現地時間2月22日(日本時間23日、日付は以下同)にクリプトドットコム・アリーナで行なわれたボストン・セルティックスとロサンゼルス・レイカーズによる一戦は、アウェーのセルティックスが111-89でレイカーズに圧勝した。
3連勝でイースタン・カンファレンス2位の37勝19敗(勝率66.1%)としたセルティックスは、ジェイレン・ブラウンがゲームハイの32得点に8リバウンド、7アシスト、3スティール、シックスマンのペイトン・プリチャードが6本の3ポイントを沈めて30得点に8アシストと爆発。
さらにデリック・ホワイトが12得点、5リバウンド、8アシスト、ネミーアス・ケイタが10得点、12リバウンド、3ブロック、ニコラ・ヴュチェビッチが9得点、8リバウンドと続いた。
一方のレイカーズは、いずれも今季ワースト2位の89点、フィールドゴール成功率39.1%(34/87)と不発。ワーストに終わった昨年12月20日のロサンゼルス・クリッパーズ戦は、レブロン・ジェームズこそ出場するも、オースティン・リーブスが欠場、ルカ・ドンチッチもケガのため後半プレーできずにいた。
ところが、セルティックス戦では主軸3人が揃って先発出場し、ベストメンバーと言っていい布陣で臨んでいた。にもかかわらず、リーグ7位のディフェンシブ・レーティング(112.2)を誇る相手の堅守の前に沈黙。
試合後、セルティックスのジョー・マズーラHC(ヘッドコーチ)は、レイカーズが誇るドンチッチ、レブロン、リーブスのオフェンシブトリオをどのように抑え込んだのかと聞かれて、こう答えていた。
「あの3人を完璧に止めることなど不可能だ。彼らは本当に優れているからね。我々としては、(彼らを守る上で)何が許されるのか、何が許されないのかをうまく利用することが重要だと思う。彼らについては誰だって『どうやって守ればいいんだ?どうやったら守れるんだ?』と思うものなんだ。

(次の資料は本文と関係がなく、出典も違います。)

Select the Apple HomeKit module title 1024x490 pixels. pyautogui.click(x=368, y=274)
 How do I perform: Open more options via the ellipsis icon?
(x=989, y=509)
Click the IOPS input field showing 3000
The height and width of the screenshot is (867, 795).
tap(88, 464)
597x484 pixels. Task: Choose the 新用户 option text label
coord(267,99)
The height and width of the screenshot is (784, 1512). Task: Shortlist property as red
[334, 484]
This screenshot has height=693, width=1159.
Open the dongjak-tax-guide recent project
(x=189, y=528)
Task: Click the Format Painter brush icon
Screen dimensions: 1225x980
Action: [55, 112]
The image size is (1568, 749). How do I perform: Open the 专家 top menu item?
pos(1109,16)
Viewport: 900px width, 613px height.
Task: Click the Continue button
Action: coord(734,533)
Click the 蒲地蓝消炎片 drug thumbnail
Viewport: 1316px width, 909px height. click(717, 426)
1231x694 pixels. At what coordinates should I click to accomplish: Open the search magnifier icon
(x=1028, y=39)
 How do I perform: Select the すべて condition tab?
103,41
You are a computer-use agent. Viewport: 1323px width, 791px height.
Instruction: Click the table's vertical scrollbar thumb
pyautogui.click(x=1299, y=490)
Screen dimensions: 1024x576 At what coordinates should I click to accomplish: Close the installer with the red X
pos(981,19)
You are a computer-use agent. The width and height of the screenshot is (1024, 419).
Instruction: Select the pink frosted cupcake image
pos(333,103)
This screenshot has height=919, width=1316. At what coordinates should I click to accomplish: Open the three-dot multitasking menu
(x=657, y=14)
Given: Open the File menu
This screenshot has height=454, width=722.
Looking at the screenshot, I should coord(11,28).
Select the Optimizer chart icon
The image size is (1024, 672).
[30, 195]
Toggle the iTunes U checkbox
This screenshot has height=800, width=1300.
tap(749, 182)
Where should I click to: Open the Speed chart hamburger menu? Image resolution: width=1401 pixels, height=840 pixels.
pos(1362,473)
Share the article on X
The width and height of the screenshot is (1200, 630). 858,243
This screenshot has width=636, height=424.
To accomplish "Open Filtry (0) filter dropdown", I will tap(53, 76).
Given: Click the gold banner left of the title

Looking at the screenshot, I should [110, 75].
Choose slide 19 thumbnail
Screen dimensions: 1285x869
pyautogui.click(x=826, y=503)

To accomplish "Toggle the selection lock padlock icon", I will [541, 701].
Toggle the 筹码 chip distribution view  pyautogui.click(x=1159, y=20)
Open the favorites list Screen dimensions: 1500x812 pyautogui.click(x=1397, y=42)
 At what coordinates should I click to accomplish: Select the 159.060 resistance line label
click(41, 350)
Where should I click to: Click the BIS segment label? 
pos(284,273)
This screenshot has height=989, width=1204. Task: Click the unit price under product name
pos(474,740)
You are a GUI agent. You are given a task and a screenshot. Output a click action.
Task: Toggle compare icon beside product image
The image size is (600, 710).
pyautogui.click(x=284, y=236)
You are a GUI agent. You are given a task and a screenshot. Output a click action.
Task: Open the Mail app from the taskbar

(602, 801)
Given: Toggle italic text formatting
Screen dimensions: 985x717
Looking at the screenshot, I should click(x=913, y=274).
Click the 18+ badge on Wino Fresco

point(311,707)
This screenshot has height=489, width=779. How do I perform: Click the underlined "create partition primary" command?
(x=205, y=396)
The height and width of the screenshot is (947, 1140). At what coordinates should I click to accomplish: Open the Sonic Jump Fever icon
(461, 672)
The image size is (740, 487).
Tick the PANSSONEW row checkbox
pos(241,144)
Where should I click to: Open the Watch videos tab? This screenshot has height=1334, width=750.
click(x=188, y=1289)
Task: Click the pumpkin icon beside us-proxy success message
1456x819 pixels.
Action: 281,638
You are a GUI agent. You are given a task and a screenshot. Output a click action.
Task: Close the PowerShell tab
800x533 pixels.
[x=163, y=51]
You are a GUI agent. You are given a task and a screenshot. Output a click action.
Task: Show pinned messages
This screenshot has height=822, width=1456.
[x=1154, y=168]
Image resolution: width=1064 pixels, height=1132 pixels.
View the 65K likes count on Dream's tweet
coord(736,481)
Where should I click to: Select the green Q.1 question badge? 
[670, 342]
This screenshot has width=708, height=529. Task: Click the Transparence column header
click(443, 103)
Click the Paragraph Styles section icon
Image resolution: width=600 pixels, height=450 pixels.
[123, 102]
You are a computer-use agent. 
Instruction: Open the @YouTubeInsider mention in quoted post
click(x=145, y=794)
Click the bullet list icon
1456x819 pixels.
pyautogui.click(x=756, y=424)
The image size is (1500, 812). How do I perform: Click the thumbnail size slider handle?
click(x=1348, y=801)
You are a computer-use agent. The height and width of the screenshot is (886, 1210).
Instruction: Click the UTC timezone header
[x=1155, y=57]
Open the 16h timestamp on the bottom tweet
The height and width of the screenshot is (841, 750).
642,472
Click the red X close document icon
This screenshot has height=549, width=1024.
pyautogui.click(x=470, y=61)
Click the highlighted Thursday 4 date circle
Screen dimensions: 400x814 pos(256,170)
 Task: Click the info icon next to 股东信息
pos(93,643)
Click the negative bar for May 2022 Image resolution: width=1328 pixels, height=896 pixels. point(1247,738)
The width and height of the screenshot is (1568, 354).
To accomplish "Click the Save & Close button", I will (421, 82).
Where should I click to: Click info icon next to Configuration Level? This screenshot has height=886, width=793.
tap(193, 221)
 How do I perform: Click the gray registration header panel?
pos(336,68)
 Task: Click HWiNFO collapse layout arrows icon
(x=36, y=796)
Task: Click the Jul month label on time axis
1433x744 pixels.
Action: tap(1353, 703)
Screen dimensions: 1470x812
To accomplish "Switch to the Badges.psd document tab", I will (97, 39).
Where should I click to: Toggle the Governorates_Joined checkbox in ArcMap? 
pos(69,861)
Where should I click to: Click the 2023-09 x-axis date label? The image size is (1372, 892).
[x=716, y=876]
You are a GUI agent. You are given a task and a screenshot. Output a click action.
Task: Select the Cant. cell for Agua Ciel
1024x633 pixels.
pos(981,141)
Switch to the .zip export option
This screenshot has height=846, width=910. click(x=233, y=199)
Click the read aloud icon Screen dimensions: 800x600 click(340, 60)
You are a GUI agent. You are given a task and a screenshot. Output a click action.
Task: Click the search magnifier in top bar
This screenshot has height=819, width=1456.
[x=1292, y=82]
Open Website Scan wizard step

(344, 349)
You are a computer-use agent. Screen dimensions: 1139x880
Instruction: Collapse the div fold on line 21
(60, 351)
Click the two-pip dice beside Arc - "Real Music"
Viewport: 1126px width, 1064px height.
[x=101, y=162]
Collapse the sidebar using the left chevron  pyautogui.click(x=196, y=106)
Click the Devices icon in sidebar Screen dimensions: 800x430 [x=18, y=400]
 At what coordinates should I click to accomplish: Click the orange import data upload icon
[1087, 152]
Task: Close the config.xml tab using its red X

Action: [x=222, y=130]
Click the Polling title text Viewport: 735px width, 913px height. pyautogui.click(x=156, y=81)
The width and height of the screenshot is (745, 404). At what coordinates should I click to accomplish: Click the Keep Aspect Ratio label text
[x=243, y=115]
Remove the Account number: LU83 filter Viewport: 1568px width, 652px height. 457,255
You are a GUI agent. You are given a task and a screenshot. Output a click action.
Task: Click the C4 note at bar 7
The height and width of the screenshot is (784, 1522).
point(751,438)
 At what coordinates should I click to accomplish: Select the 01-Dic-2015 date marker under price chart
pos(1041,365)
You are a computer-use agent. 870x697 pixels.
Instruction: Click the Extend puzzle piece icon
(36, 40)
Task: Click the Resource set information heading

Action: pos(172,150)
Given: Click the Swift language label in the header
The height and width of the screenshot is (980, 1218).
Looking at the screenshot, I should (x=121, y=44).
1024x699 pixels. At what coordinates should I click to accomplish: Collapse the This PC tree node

とにかくアタックしてぶつかっていかなければならない」
レイカーズはドンチッチが25得点、5リバウンド、3アシスト、レブロンが20得点、4リバウンド、5アシスト、2スティール、リーブスが15得点、7リバウンド、2スティールを記録するも、2桁得点はこの3選手のみにとどまった。 レブロンこそフィールドゴール成功率42.9%(9/21)も、ドンチッチは4本の3ポイントを決めたとはいえ、2ポイントに関しては成功率33.3%(5/15)に終わり、リーブスもフィールドゴール成功率40.0%(4/10)に封じられた。
ブラウンとプリチャードがオフェンス面で爆発したとはいえ、この試合を語る上で不可欠なのは、セルティックスの選手たちが見せたインテンシティの高さと指揮官が定める“規律”の浸透だろう。
「ターンオーバーは14回あったが、そのうち8回はデッドボールだったと思う。だから、相手はそこからトランジションに転じて3ポイントを決められなかった。そうするためには、一貫性があって効率的で、規律正しく、絵に描いたようなオフェンスをしないといけない。その点、このチームの選手たちはうまくやってくれたと思う」
マズーラHCはレイカーズ戦を総括しつつ、さらにこうも口にしていた。
「そして、小さなことでも諦めずに戦っていた。(相手が)カットしてくる時や、リバウンド面の貢献も見事だった。相手は本当に素晴らしいから、自分たちの規律が試される。選手たちは試合を通してそれをうまくやってくれたと思う」
今季のセルティックスは、ジェイソン・テイタムをアキレス腱断裂のため開幕から欠いている。それでも、ブラウンやホワイト、プリチャードを中心にチーム全体でしぶとく戦い抜き、ここまでアウェーでも19勝10敗で勝ち越しに成功。勝率5割超えの相手に対しても17勝12敗の強さを誇っている。
37歳にしてリーグ屈指の名門を束ねるマズーラHCは、今季も強力なチームを作り上げたと言っていいだろう。